C’est une première! Cet hiver, le gouvernement du Yukon n’a pas pu mettre en place le pont de glace reliant les parties est et ouest de Dawson. Une centaine d’habitants vivent cependant à l’ouest du fleuve et dépendent chaque année de ce pont de glace pour avoir accès aux services d’urgence comme les pompiers. Le pont éphémère est habituellement praticable de novembre à avril et sa mise en fonction dépend des conditions climatiques.
Un pont de glace officieux
De novembre à janvier, de l’eau libre coulait sur six kilomètres à hauteur de Dawson. Les résidents ont donc d’abord utilisé un passage moins risqué en amont de la ville, qui a été élargi pour l’occasion. La communauté a ensuite balisé un pont de glace non officiel à hauteur de l’embarcadère du traversier, mais celui-ci a cédé le 25 février sans faire de victime.
Le dégel prématuré n’a pas dérangé les habitants de Dawson Ouest, habitués à l’isolement. Une mère de famille francophone témoigne : « Seul le fleuve décide où et quand il gèlera. Nous nous préparons pour le gel en octobre et avons suffisamment de nourriture pour tenir jusqu’aux Fêtes. Si quelque chose manque, c’est là que la créativité embarque! »
Peu de conséquences
En temps normal, le ministère de la Voirie et des Travaux publics du Yukon utilise le pont de glace pour maintenir l’état des routes sur la rive ouest du fleuve. Cette année, une solution alternative a été trouvée. « Ils ont embauché une compagnie minière de Dawson Ouest pour nettoyer la route », explique Paul Robitaille, responsable du marketing à la Klondike Visitors Association. « Nous estimons que la Top of the World Highway sera ouverte en temps raisonnable, elle est essentielle au succès de l’industrie du tourisme. »
La saison touristique hivernale a été particulièrement bonne, malgré l’absence de pont de glace. « Pour le Trek Over the Top, un événement de motoneige, il a fallu trouver un passage sécurisé pour la traversée des 200 participants, ce n’était pas insurmontable », ajoute-t-il.
Le projet du pont fixe toujours en attente
Le gouvernement du Yukon a confirmé qu’il n’y avait « aucune mise à jour sur la construction d’un pont fixe surplombant le fleuve à Dawson ». Le projet a été abandonné en 2006 pour des raisons économiques.
Depuis 1967, c’est un traversier gratuit qui relie les deux rives de Dawson lorsque les glaces cèdent. Son coût de fonctionnement annuel est d’un million de dollars. Sur le long terme, la construction d’un pont, estimée à trente millions de dollars, serait donc plus rentable pour le territoire.

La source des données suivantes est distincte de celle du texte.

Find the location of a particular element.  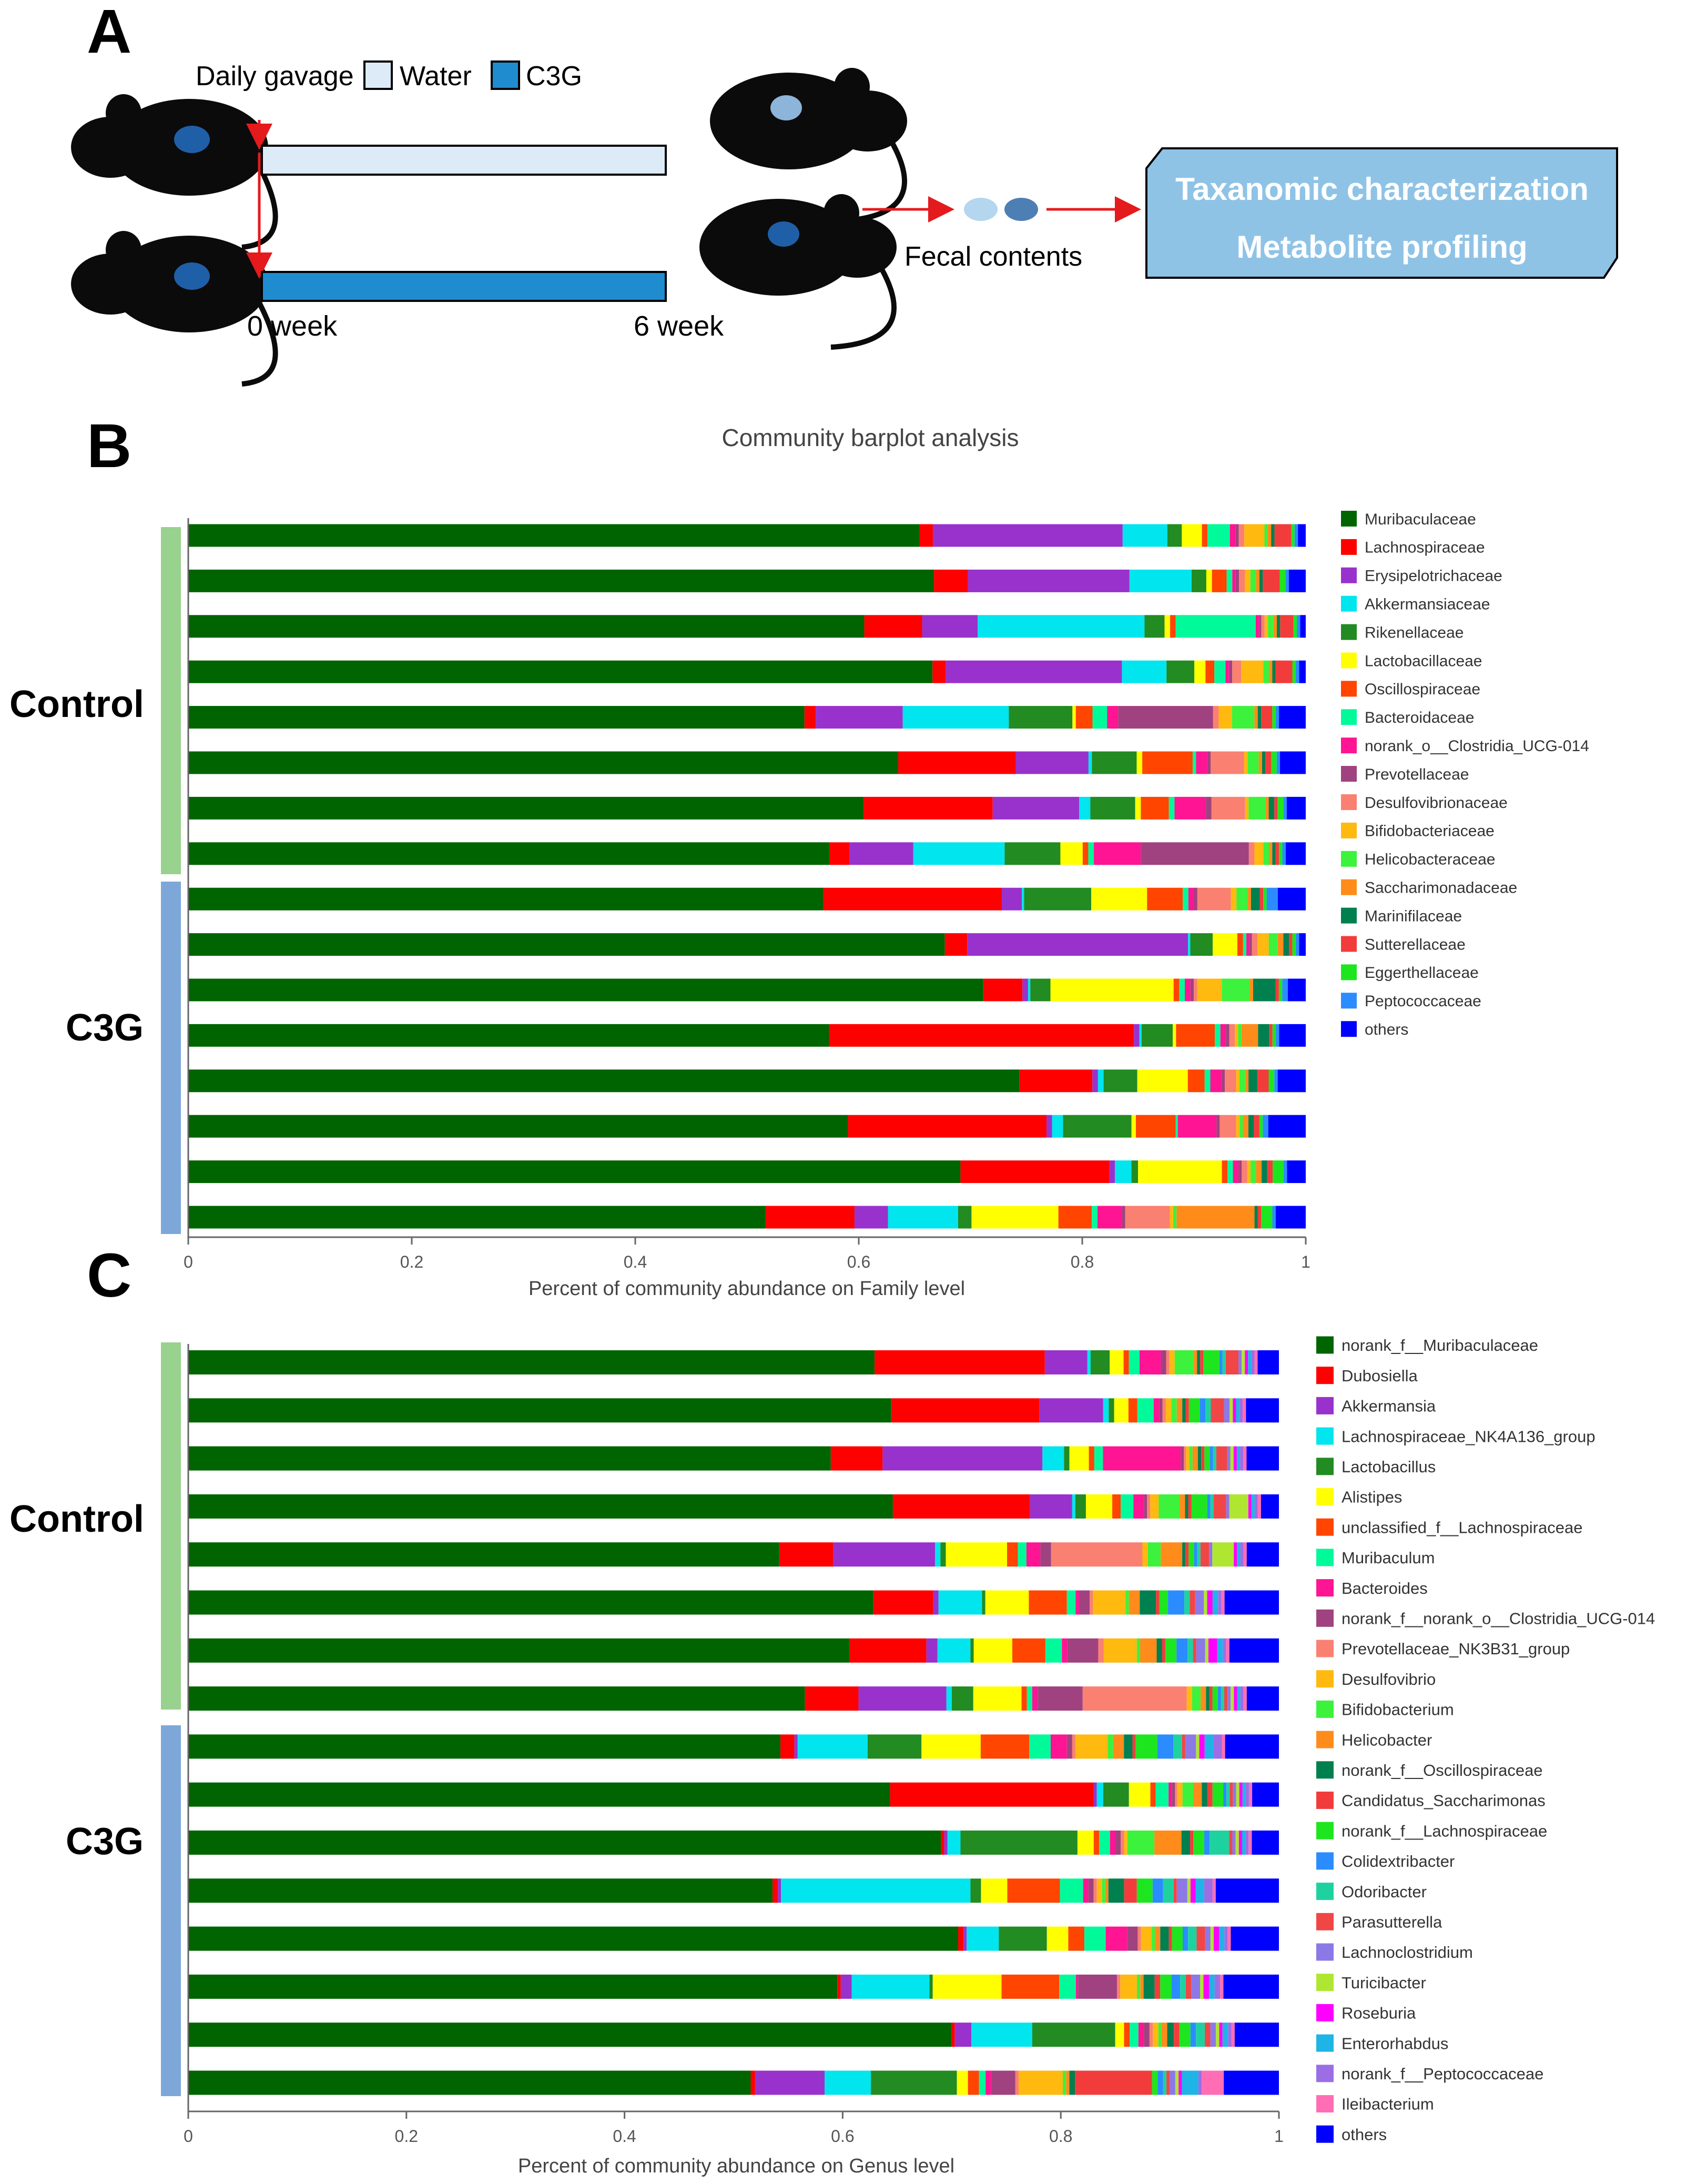

bar-segment-norank_f__Peptococcaceae-sample-12 is located at coordinates (1209, 1890).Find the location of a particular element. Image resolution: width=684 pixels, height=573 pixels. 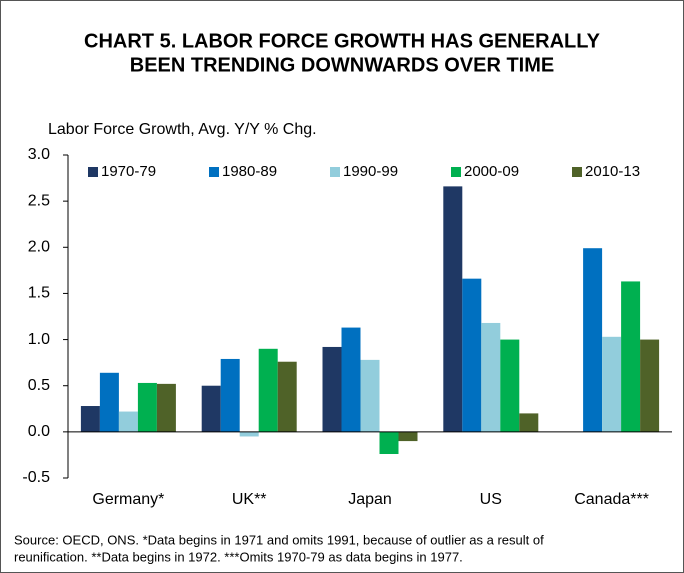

De nombreux Dawsoniens adhèrent au projet de construction, comme Lisa Anderson, une autochtone qui travaille pour la Première nation Tr’ondëk Hwëch’in. « Il ne s’agit plus de préservation, mais de croissance communautaire et de sécurité globale pour nos concitoyens », dit-elle.
Paul Robitaille partage son avis. « Cela serait un plus pour l’économie de Dawson. Avec le réchauffement climatique, c’est une conversation que l’on entend régulièrement en ville. Mais la beauté de ne pas avoir de pont fixe, c’est que cela rend notre région originale et authentique. »
Une majorité des habitants de Dawson Ouest restent opposés à l’idée, malgré les problèmes rencontrés cet hiver. « S’ils construisent un pont, l’électricité nous sera imposée. Chacun des résidents devra payer les frais, environ 60 000 $ par propriété. Plusieurs personnes ici vivent une vie simple. Cette somme les obligerait à changer de mode de vie ou encore à déménager », confie une habitante francophone qui souhaite garder l’anonymat.
Entre développement économique, sécurité et protection environnementale, les Dawsoniens auront certainement un choix à faire dans les années à venir.